Computer modeling helps docs determine need for genetic testing
Lynch syndrome occurs in people who have an inherited genetic mutation of mismatch repair genes, which normally assist in everyday repair of an individual's damaged DNA, according to a news release e-mailed from Intermountain.
Individuals who have Lynch syndrome have a "substantially increased risk" of developing colon and other cancers, so "being able to identify people who carry a gene change is profoundly important because earlier and more-frequent screening—not just for colon cancer but also for other cancers—could save their lives," institute director and research team member Dr. Marc Williams said in the release.
Performing a full genome sequencing is one way to identify the mutation, but it is cost-prohibitive at $4,000 to $6,000 a person. The research team sought to develop an accurate, lower-cost method for prescreening patients using data gathered from existing tests to identify candidates for the more costly genomic sequencing.
Team members relied on Intermountain patient data, published literature and outside groups to come up with a prescreening approach. They found that results from two relatively inexpensive tests can help doctors determine whether full genome sequencing is warranted.

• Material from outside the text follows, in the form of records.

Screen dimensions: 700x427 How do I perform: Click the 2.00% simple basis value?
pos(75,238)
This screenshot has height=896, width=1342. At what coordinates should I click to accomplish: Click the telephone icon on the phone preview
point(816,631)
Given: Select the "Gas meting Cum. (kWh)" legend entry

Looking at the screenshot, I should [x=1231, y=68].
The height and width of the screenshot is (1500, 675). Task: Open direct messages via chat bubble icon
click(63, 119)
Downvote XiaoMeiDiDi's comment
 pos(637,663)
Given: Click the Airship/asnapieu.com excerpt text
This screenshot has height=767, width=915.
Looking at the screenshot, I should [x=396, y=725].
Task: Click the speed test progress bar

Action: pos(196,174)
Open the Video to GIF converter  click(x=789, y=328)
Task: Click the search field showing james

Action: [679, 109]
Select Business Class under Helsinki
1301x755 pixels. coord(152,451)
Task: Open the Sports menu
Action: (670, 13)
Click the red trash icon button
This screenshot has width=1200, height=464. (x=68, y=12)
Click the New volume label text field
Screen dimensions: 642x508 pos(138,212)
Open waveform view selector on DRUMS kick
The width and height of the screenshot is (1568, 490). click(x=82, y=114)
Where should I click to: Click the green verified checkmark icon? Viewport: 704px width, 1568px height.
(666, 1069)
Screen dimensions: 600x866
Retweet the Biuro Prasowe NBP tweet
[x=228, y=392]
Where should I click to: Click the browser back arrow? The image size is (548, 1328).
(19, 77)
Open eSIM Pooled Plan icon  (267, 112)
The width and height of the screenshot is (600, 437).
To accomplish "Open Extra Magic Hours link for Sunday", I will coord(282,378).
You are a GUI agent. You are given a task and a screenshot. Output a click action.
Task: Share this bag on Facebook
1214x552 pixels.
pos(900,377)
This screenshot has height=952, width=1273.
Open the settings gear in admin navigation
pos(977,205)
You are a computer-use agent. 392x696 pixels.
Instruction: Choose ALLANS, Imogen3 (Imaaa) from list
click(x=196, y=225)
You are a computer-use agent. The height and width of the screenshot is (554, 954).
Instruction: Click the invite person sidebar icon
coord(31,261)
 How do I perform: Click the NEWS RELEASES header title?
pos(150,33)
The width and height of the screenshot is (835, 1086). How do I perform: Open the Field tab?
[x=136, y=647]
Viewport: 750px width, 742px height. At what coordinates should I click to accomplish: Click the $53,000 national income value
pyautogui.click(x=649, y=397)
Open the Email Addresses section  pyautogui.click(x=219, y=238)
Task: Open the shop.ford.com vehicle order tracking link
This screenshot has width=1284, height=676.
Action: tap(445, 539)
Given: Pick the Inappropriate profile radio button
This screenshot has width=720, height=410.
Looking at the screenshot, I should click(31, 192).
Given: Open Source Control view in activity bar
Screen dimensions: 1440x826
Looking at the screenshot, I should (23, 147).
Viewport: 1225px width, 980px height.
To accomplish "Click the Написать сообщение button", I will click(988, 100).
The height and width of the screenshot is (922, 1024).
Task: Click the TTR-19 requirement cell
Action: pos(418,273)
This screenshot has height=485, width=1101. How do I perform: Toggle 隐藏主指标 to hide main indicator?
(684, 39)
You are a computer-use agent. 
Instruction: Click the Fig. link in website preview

Of 272 colon cancer patients screened using the researchers' method, 261 were ruled out as carriers of the mutated genes.
"That left only 11 patients who we would recommend going forward with the full genome sequencing test," Williams said. The prescreening approach allows for "the wisest use of the expensive resource of full sequencing," he added.
"We think application of this type of modeling can help healthcare systems make better decisions about how to best treat patients," Williams said.